The twin-reversed arterial perfusion (TRAP) sequence is a rare complication of twin pregnancies. The anatomically normal twin is termed the pump twin; the recipient twin is malformed and is known as acardiac twin. It functions as a parasite to the pump twin and receives retrograde blood flow of poorly oxygenated blood from the pump twin via the abdominal aorta, resulting in a wide spectrum of malformations. The abnormal haemodynamics created in this situation can result in congestive heart failure, hydrops and consequent premature delivery of the pump twin such that the mortality rate may be as high as 50 %. We present a case of TRAP sequence in a twin pregnancy which was diagnosed at 35 weeks of gestation. It highlights the risk of monochorionicity- associated morbidity in multiple pregnancies.
A 23-year-old primigravida with 35-week gestation was referred to our centre with extensive distension of abdomen. She had insignificant past and family history with no history of fever, drug intake, or X-ray exposure in the first trimester. Her earlier USG raised the possibility of a malformed foetus but did not give a confirmatory diagnosis. Ultrasound in the Radiology department showed twin pregnancy within the single sac with a live foetus and an acardiac foetus with large cystic spaces in the torso. It had only single identifiable limb attached to an amorphous soft tissue mass with no identifiable heart or kidneys. The foetus which showed normal activity had normal morphology and biophysical profile (Figs. 1, 2, 3). The findings were confirmed post-delivery which was done transvaginally. The normal baby was delivered first, followed by acardiac twin which was delivered only after decompressing the large cystic spaces. The twin had no developed head, had round trunk like structure, and single limb. On autopsy, acardius acephalus with lymphangiomas was diagnosed.
Acardia was first described in the sixteenth century. Early references refer to acardia as craniopagus parasiticus. It is now also called twin reversed arterial perfusion sequence, or TRAP sequence.
Acardiac twinning is a rare anomaly occurring in 1 in 35,000 pregnancies and up to 1 % of monozygotic twins. The risk is even greater in multiple pregnancies of a higher 
order [1]. It is the extreme manifestation of the twin-twin transfusion syndrome (TTTS) spectrum. The acardiac twin (recipient) exists as a parasite, depending on the normal donor (pump) twin for its blood supply via transplacental anastomoses and retrograde perfusion of the acardiac umbilical cord. Perfusion of the malformed (acardiac) foetus occurs via artery-to-artery and vein-to-vein anasto- moses between the foetuses. Umbilical arterial blood from the donor flows into the umbilical artery of the recipient, its direction reversed [2].

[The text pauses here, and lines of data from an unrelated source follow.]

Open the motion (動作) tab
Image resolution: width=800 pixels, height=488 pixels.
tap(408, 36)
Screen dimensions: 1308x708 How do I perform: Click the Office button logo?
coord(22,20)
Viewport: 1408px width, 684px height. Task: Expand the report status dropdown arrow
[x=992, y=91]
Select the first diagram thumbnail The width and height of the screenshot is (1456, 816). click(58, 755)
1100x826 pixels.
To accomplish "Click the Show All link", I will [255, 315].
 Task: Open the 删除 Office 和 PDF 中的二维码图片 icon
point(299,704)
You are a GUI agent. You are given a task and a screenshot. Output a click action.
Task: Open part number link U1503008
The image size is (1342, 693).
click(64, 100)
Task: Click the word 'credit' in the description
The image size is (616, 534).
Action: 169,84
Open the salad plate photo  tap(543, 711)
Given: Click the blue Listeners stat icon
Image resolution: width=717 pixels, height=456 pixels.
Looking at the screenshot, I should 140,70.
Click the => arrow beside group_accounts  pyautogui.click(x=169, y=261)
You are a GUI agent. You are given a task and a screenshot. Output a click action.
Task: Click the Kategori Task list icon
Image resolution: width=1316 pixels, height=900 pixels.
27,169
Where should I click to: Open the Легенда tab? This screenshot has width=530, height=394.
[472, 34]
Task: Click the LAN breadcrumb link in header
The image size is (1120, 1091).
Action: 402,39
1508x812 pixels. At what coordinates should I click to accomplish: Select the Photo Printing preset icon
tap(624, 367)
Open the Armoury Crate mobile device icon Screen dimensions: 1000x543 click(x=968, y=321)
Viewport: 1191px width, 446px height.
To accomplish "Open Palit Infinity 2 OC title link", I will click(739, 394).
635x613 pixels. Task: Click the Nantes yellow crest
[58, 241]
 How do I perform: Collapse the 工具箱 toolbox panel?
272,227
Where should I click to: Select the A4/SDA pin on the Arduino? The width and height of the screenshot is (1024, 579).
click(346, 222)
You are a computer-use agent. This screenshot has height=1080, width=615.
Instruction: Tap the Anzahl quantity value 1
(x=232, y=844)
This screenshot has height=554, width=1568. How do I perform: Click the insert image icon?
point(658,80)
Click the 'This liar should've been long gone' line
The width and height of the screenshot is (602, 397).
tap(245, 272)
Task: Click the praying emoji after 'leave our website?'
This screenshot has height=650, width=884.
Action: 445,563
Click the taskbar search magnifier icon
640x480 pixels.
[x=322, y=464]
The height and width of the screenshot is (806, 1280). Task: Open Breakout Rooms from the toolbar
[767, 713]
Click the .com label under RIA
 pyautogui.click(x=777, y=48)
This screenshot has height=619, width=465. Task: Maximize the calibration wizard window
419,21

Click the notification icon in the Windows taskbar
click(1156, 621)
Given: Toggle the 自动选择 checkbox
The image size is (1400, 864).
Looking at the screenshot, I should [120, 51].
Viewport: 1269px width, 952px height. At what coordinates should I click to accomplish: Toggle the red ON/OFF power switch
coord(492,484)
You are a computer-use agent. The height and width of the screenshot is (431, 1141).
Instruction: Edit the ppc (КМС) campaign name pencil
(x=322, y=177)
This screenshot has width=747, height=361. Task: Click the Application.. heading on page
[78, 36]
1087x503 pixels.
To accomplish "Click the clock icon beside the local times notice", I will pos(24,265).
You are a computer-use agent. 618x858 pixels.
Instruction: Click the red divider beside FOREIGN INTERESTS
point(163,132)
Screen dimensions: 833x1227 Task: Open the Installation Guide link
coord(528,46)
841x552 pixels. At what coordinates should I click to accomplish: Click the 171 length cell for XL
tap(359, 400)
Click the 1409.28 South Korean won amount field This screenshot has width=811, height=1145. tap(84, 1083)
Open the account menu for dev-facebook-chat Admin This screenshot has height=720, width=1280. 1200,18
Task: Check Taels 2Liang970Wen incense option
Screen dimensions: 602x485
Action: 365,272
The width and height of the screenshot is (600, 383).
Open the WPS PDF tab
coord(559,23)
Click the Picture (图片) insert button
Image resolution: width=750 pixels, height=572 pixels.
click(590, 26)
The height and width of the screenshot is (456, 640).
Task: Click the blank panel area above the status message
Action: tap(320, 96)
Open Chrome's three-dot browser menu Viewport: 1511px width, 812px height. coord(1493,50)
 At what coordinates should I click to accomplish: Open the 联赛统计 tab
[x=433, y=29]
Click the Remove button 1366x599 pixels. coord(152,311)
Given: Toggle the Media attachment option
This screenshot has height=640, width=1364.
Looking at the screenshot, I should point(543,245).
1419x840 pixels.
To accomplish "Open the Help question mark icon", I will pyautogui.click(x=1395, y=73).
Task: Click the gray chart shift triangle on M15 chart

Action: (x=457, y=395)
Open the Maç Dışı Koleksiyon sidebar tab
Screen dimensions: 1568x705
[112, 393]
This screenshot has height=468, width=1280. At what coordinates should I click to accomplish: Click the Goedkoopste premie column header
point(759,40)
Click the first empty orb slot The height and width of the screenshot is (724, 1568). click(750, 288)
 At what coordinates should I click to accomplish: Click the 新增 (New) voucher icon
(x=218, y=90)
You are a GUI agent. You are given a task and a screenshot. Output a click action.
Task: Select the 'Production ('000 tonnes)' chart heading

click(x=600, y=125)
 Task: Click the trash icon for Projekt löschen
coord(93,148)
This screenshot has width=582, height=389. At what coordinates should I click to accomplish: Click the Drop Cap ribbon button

In an acardiac foetus, the malformation observed has characteristic features. Cardiac structures are absent or non-functioning, and the head, upper body and upper extremities are poorly developed. The lower body and lower extremities are, however, more or less normal [3]. Depending on the state of disruption, acardiac anomalies are divided into four categories: acardius anceps, acardius acephalus, acardius acormus and acardius amorphus.
Acardius acephalus is the most common type of acardiac twin. These twins do not develop a head, but may have an underdeveloped skull base. They have legs, but do not have arms. On autopsy, they are generally found to lack chest and upper abdominal organs. Acardius amorphus appears as a disorganized mass of tissues containing skin, bone, cartilage, muscle, fat and blood vessels. This type of acardiac twin is not recognizable as a human foetus and contains no recognizable human organs. Acardius anceps is the most developed form of acardiac twin. This form has arms, legs and a partially developed head with brain tissues and facial structures. This type of acardiac twin is associ- ated with a high risk for complications in the normal twin. Acardius acormus is the rarest type of acardiac twin. This type of acardiac twin presents as an isolated head with no body development [4].
For the pump twin, the prognosis is dismal, leading to a 50–70 % mortality rate due to congestive heart failure, polyhydramnios or preterm delivery. Doppler verification of reversed flow in the umbilical cord of the acardiac foetus confirms the diagnosis and antenatal ultrasonography is important in early diagnosis and optimal prenatal man- agement. There are reports which describe acardiac twin who was missed on ultrasound and only detected at delivery. Hence, one should be cautious before diagnosing an unusual fetal malformation.